The government of Sudan and two rebel groups fighting in the western Darfur region have agreed to peace talks in Abuja, Nigeria on Aug. 23, the African Union (AU) said yesterday.
AU spokesman Adam Thiam said the group's chairman, Nigerian President Olusegun Obasanjo, would mediate discussions between the Sudanese government, the Justice and Equality Movement and the Sudan Liberation Army in the Nigerian capital.
Both rebel groups have been fighting government troops in Sudan's remote western region for the past 19 months.
Fighting in Darfur and raids by marauding Arab militias known as Janjaweed have uprooted more than one million African villagers and precipitated a humanitarian crisis the UN has called the worst in the world.
"The rebels and the government of Sudan have agreed to attend the talks," Thiam said from Addis Ababa, where the AU's headquarters are located.
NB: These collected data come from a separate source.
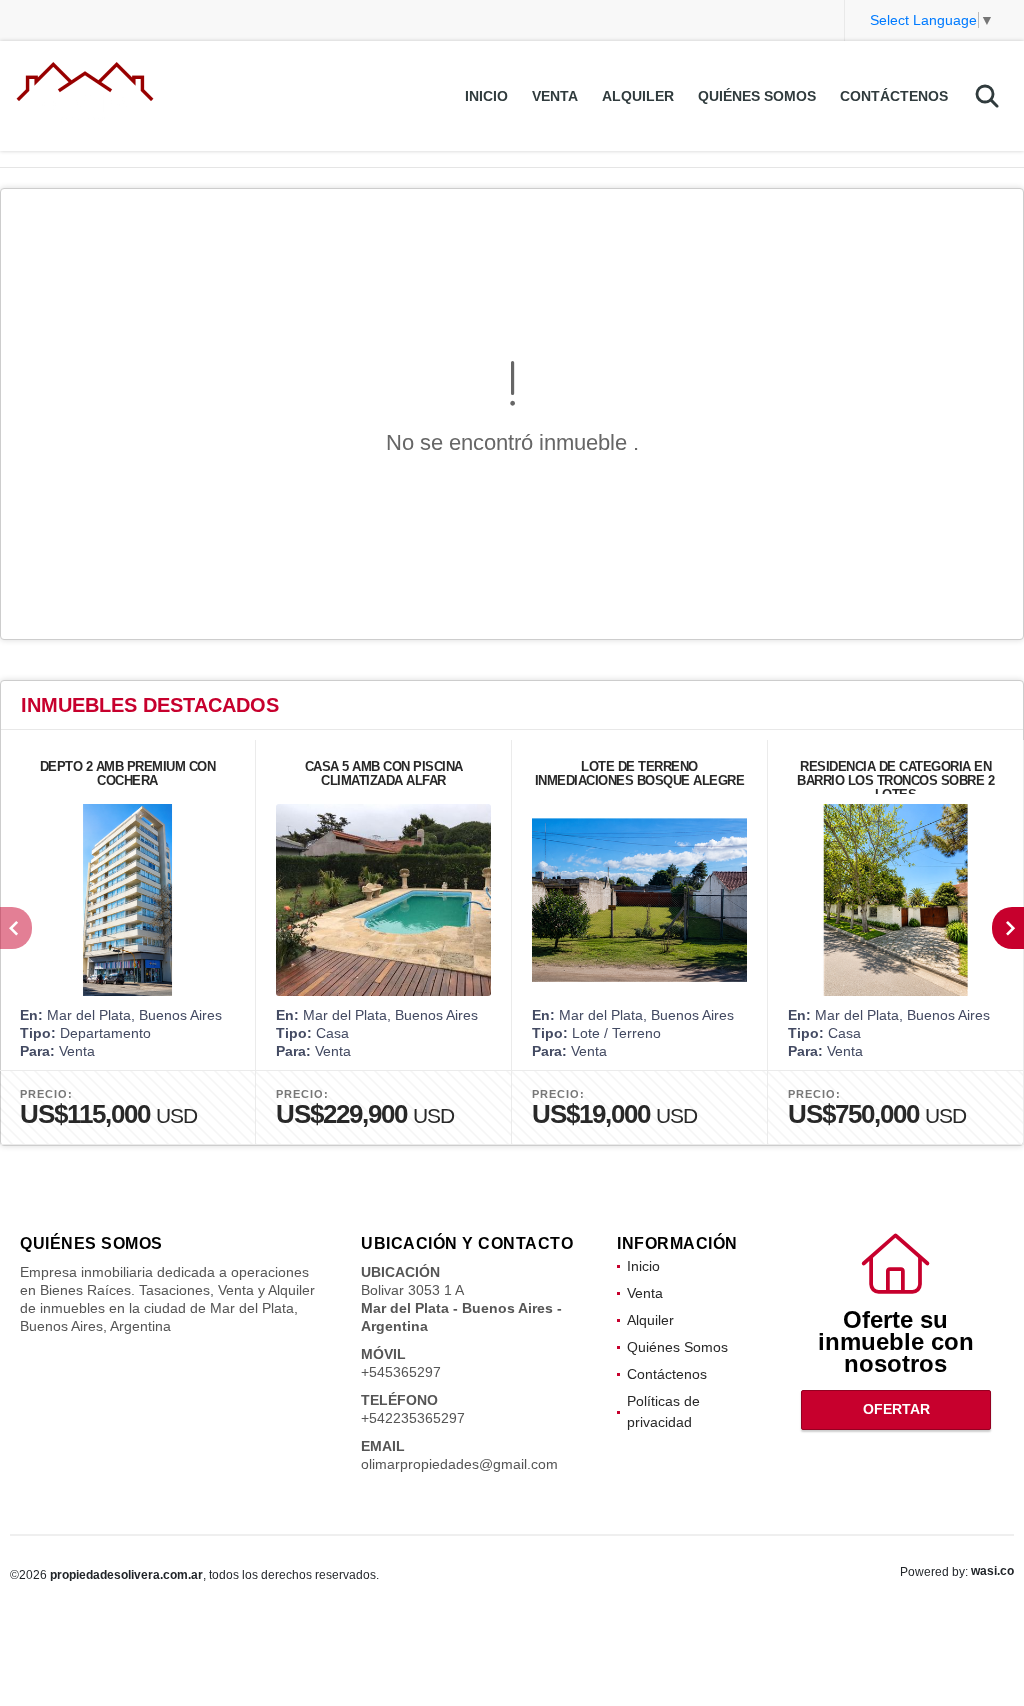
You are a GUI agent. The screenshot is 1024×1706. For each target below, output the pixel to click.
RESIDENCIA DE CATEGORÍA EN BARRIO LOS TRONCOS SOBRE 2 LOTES (895, 780)
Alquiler (638, 96)
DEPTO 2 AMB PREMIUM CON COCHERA (128, 773)
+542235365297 (413, 1418)
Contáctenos (894, 96)
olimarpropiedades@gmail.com (459, 1464)
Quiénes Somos (757, 96)
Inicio (486, 96)
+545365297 (401, 1372)
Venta (555, 96)
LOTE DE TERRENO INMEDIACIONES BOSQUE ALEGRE (640, 773)
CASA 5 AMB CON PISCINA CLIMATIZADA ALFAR (384, 773)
"The talks will be a continuation of the political dialogue started in Addis Ababa on July 15 under the auspices of the African Union."
Those talks failed when the rebels set six conditions for negotiations and Khartoum immediately rejected them. The chief demands included Sudan's demilitarization of Darfur and access to an inquiry into genocide charges.
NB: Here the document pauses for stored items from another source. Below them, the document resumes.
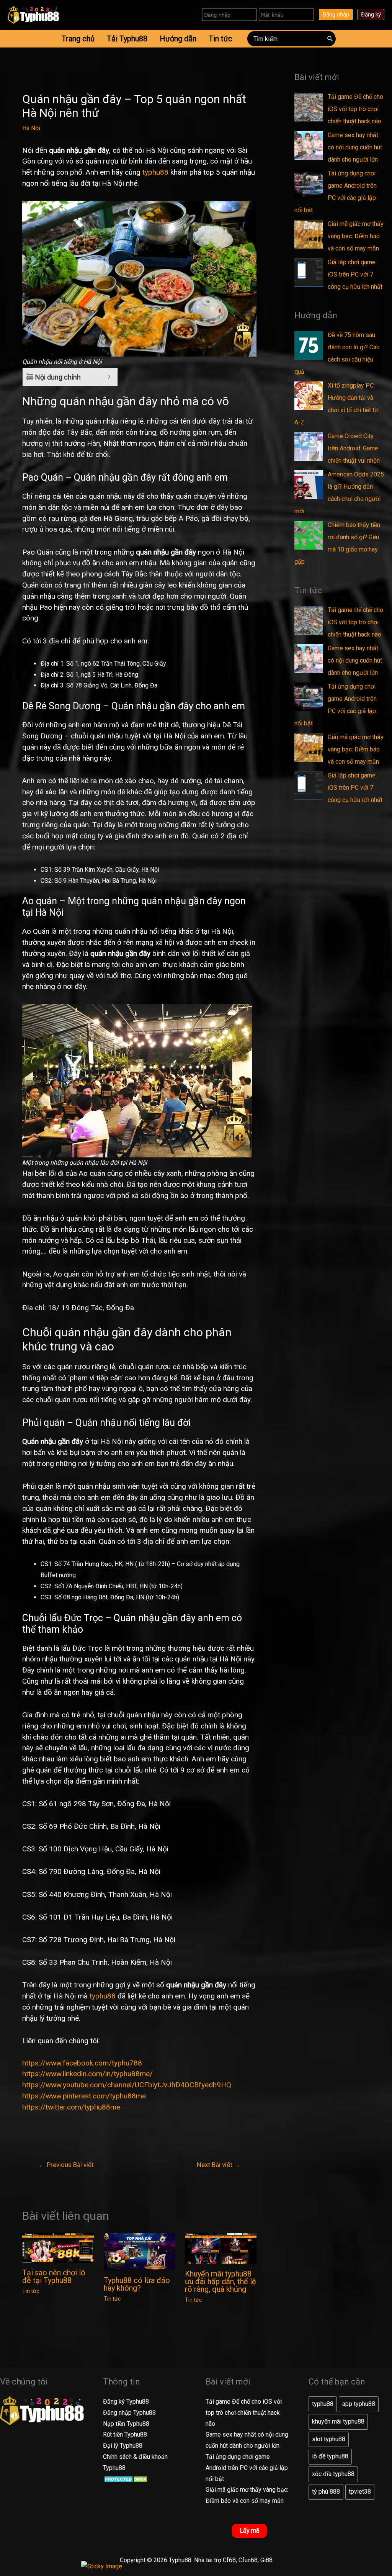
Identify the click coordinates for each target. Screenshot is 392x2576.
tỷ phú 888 (326, 2491)
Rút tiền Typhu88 (125, 2434)
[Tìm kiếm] (330, 38)
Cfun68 (248, 2560)
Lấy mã (249, 2530)
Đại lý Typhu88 (122, 2445)
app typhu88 (358, 2403)
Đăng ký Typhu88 (126, 2401)
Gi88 (266, 2560)
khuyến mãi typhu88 (338, 2421)
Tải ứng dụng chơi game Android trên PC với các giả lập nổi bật (247, 2468)
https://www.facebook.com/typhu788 (82, 2063)
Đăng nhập (335, 14)
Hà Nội (31, 128)
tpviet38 (360, 2491)
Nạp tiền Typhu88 (126, 2423)
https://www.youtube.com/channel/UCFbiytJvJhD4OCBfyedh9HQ (126, 2084)
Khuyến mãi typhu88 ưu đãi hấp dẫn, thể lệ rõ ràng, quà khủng (220, 2281)
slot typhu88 (328, 2439)
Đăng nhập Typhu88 (129, 2412)
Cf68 (229, 2560)
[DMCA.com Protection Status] (126, 2479)
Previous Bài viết (66, 2164)
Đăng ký (371, 14)
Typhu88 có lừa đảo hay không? (137, 2284)
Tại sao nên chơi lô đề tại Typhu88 (53, 2276)
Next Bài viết (218, 2164)
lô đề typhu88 (330, 2456)
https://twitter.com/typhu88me (71, 2107)
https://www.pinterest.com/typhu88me (84, 2096)
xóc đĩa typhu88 (333, 2474)
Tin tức (30, 2291)
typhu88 (155, 172)
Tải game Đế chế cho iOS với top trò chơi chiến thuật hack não (244, 2412)
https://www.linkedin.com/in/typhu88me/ (87, 2073)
Obasanjo and AU Commission Chairman Alpha Konare, former president of Mali, worked with Sudan and the rebels to set up the talks, Thiam said.
The 53-member AU is proposing to send up to 2,000 troops to protect its ceasefire monitors in Darfur and to serve as peacekeepers, but has yet to send a formal request to Khartoum.
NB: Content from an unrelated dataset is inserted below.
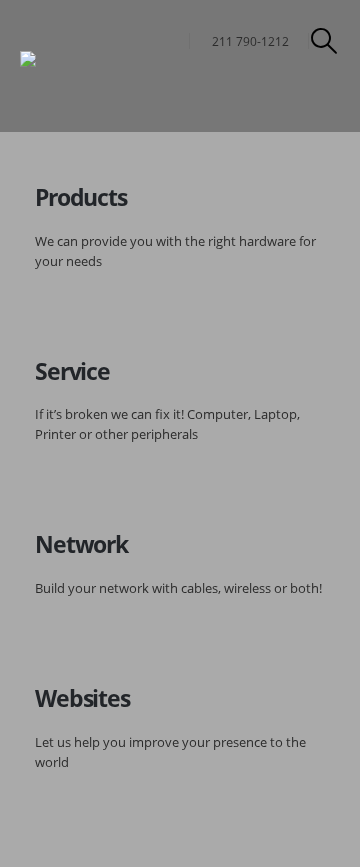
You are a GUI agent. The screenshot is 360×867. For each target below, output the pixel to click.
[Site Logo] (75, 66)
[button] (324, 41)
On Saturday, Sudan said it would permit African troops to protect their monitors, but said only its troops would handle the peacekeeping functions.
Sudan has about three weeks left to show the UN Security Council it is serious about disarming the Janjaweed or face possible sanctions.
Sudan's foreign minister, Mustafa Osman Ismail, also said on Saturday he had signed a Sudanese-UN pact pledging safe areas for the displaced villagers. UN Secretary-General Kofi Annan sent the signed pact to the UN Security Council on Friday.
In addition to pledging the safe areas, Sudan also promised in the pact to work to disarm the Janjaweed and to stop actions by its own troops in civilian areas.
The Arab League, meanwhile, was due to hold an emergency meeting yesterday to discuss the Darfur situation with Khartoum.
AU Commission Chairma Alpha Oumar Konare yesterday left for Cairo to discuss a planned deployment of peacekeepers in the Darfur region, officials said.
Konare will meet Arab League Secretary General Amr Mussa on the sidelines of an emergency meeting of Arab foreign ministers, convened to review developments in the region in light of a July 30 UN resolution on Darfur
The resolution calls on the Khartoum government to bring the situation in the region under control within 30 days or face international action.
Konare will brief Mussa "on the AU position and the preparations currently underway to deploy the African peacekeeping force and will discuss how the Arab League can support AU efforts," AU spokesman Adam Thiam said in Addis Ababa.
On Aug. 4, the AU said it was planning to transform what was supposed to be a small 300-man unit to protect AU observers overseeing a shaky ceasefire in Darfur into a 2,000-strong peacekeeping force, which will have a broader mandate of ensuring that there is security.
Also yesterday, a team tasked by UN chief Kofi Annan to help the pan-African body set up a peacekeeping force for the Sudan's resource-rich province, left Addis Ababa for Sudan for a tour that will take them to Darfur, UN officials said.
The team, including military experts, is scheduled to be in Darfur on Monday to assess the ground situation and then advise the AU before it deploys the force there.